-- Start of SUPPLIED RECORDS --

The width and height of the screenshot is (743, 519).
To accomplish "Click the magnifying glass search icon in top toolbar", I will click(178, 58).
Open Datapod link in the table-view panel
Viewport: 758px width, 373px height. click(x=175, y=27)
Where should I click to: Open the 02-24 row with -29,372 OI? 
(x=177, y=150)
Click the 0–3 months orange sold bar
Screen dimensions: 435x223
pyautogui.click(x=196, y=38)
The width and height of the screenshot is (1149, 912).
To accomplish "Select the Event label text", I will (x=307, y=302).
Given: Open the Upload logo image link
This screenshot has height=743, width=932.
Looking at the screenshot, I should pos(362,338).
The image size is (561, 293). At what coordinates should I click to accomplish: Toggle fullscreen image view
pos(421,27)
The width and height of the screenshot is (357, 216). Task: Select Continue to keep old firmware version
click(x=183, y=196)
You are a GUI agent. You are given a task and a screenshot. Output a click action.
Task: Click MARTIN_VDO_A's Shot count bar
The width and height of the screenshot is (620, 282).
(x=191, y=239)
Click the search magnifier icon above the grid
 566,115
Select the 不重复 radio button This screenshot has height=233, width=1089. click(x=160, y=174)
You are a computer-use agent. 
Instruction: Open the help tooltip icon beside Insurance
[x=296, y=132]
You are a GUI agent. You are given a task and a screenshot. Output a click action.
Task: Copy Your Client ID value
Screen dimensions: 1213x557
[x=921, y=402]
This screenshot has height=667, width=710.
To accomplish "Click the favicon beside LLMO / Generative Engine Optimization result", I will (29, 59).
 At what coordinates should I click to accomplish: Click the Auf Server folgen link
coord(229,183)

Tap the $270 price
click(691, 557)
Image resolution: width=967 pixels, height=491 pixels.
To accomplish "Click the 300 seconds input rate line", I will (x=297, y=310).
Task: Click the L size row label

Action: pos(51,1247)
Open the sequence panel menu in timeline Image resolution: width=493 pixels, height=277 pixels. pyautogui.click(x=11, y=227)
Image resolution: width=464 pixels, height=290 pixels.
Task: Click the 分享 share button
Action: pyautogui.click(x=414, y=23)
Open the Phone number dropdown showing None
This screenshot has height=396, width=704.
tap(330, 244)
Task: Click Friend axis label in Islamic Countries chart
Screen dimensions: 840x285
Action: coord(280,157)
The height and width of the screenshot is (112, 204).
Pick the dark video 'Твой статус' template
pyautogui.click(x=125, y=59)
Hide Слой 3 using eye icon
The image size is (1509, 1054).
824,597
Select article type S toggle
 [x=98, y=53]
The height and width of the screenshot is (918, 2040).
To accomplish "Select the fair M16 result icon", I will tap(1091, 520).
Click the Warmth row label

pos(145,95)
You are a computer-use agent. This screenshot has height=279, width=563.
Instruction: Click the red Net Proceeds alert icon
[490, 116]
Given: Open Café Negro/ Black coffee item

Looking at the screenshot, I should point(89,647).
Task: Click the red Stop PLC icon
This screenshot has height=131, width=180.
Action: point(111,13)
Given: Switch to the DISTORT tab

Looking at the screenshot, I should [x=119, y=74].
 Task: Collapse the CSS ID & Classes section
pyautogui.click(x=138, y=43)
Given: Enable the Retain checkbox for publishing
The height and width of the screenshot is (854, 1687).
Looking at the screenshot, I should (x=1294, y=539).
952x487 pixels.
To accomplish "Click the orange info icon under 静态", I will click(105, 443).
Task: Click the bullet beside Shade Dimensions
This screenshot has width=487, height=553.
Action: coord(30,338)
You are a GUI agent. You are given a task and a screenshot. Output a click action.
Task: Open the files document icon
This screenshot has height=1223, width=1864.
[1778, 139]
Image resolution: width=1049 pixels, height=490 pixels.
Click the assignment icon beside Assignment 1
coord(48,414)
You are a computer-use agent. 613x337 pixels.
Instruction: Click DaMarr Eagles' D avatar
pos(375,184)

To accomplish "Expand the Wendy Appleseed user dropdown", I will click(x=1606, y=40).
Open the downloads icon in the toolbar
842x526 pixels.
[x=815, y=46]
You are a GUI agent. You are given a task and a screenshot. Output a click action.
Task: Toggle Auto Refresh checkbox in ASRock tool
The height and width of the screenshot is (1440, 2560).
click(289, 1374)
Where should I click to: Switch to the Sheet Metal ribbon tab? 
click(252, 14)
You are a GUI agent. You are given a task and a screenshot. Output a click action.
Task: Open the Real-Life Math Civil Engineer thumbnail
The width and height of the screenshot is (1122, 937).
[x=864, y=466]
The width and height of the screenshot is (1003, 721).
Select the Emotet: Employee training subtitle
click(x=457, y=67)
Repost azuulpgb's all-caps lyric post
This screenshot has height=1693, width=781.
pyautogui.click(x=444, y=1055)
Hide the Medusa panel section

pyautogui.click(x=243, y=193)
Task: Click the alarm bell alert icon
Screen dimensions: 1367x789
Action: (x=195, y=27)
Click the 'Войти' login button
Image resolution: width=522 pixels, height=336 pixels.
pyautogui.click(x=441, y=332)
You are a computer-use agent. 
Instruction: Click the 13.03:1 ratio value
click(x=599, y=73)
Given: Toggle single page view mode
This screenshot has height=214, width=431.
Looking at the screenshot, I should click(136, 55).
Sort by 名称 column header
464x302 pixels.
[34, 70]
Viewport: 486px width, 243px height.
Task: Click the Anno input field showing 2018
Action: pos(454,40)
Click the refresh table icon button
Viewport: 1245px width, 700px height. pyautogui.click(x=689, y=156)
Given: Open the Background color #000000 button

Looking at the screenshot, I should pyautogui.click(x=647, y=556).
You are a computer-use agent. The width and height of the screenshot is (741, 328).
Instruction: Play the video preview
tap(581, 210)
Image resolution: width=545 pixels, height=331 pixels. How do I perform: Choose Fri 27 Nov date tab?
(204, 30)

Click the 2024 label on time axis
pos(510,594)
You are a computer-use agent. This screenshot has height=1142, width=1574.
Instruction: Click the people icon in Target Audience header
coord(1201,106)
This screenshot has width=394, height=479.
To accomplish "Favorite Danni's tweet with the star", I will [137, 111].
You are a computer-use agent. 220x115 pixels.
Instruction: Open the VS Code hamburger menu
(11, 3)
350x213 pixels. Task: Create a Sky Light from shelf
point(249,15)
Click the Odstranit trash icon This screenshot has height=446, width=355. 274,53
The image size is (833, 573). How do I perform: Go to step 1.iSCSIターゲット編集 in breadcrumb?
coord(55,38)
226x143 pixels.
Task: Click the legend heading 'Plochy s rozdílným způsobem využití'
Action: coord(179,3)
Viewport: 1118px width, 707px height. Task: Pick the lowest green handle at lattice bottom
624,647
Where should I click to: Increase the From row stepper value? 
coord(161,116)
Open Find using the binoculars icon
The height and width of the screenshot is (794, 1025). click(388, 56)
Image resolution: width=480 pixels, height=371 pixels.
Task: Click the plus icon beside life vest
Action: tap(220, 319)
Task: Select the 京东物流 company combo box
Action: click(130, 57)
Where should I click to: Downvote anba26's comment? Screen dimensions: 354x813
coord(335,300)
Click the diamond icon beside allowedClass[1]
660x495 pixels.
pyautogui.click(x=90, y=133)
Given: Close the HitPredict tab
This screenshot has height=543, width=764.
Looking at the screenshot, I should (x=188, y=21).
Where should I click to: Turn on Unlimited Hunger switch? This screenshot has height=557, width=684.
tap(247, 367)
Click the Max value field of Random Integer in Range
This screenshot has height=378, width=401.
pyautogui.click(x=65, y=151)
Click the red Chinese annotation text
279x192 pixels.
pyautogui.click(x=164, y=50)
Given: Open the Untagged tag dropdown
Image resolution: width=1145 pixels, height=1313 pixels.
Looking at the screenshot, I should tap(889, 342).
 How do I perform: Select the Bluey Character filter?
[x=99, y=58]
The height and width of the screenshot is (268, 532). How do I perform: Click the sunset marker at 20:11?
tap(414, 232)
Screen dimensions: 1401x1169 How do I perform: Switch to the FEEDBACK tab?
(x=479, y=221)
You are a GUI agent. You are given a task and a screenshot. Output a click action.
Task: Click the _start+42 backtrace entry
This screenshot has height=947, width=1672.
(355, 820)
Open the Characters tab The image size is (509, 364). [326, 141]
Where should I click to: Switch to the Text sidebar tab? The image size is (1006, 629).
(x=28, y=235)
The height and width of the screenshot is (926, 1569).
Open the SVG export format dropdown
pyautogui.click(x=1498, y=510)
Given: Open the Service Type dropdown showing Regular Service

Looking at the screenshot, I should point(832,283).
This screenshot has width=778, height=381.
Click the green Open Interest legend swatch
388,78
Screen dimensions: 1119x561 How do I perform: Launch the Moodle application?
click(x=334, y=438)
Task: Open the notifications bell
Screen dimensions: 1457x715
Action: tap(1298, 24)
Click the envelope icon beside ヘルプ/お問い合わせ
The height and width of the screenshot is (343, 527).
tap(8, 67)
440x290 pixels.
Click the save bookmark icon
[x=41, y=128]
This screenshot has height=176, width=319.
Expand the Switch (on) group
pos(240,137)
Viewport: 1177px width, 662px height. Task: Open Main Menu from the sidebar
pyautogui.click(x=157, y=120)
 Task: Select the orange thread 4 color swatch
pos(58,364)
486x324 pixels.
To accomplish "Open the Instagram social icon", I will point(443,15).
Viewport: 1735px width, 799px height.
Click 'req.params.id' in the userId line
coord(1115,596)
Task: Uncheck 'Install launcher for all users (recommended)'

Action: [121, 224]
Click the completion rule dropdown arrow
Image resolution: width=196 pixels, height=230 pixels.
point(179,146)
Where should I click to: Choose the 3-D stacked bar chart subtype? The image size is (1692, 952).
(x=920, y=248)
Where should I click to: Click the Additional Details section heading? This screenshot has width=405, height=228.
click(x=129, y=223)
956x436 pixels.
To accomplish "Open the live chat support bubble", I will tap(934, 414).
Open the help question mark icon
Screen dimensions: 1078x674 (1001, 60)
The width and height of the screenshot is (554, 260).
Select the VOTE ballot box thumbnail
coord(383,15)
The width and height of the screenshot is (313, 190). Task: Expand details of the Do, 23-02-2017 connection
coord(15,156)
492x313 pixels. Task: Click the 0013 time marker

-- End of SUPPLIED RECORDS --

## EXERCISE DETAILS
Reproduce verbatim everything in the records from the line containing "The width and height of the screenshot is (1149, 912)." down to the line containing "Looking at the screenshot, I should pos(362,338).", including both of those lines.

## ANSWER TO THE TASK
The width and height of the screenshot is (1149, 912).
To accomplish "Select the Event label text", I will (x=307, y=302).
Given: Open the Upload logo image link
This screenshot has height=743, width=932.
Looking at the screenshot, I should pos(362,338).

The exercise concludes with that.